I am studying basic Econometrics and trying to understand how to deal with breakpoints using dummy variables.
I found 3 significant break-points in my data (using 5% confidence) with the Chow Breakpoint test.
I then estimated a model discarding all data before the first break, which produced a new model with no break points but with very low R^2 (17%).
So I created a dummy variable taking 0 before the first break and 1 after the break (until the end of data), and interacted it with my independent variable so:
y = c(1) + c(2)*X + c(3)*D + c(4)*X*D
D being the dummy variable. This produced a model with a much better R^2 (34%) [this is financial returns data]
Next, I found that if I interact the dummy with another variable the adjusted R^2 goes to 38%, but only the interaction of the dummy to this new variable is significant, the new variable by itself is not, so I removed it.
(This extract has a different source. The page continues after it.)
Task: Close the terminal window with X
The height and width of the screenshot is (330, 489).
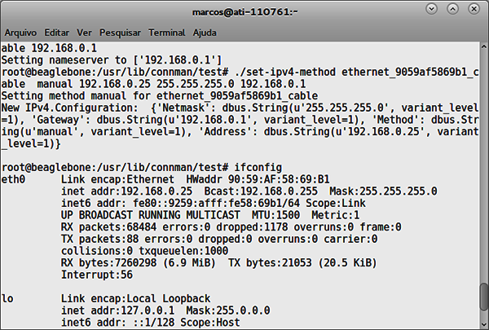Action: click(x=474, y=9)
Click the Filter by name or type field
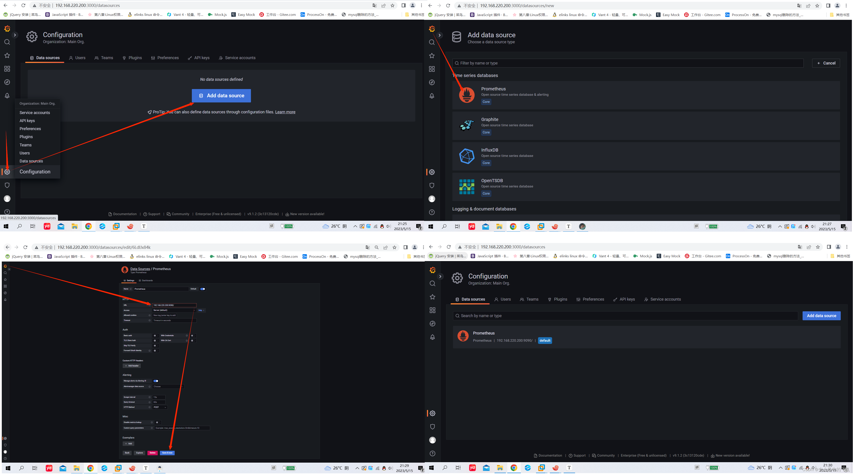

y = c(1) + c(2)*X + c(3)*D + c(4)*X*D + c(5)*Z*D
Z being the new variable.
I have two problems here:
First: I don't know if I can include just the interaction of the dummy with the new variable or should also include the "standalone" variable (even when p-value is not significant).
Second: I'm trying to run a break point test again to see if I still have the other two break points in this new model but I run into an error which says "specification leads to singular matrix in at least one sub-sample".
I've searched online and it looks like this is due to the dummy being constant after the break point. But then, how do I know if I still have break points when using this dummy variable to account for the first break point I found?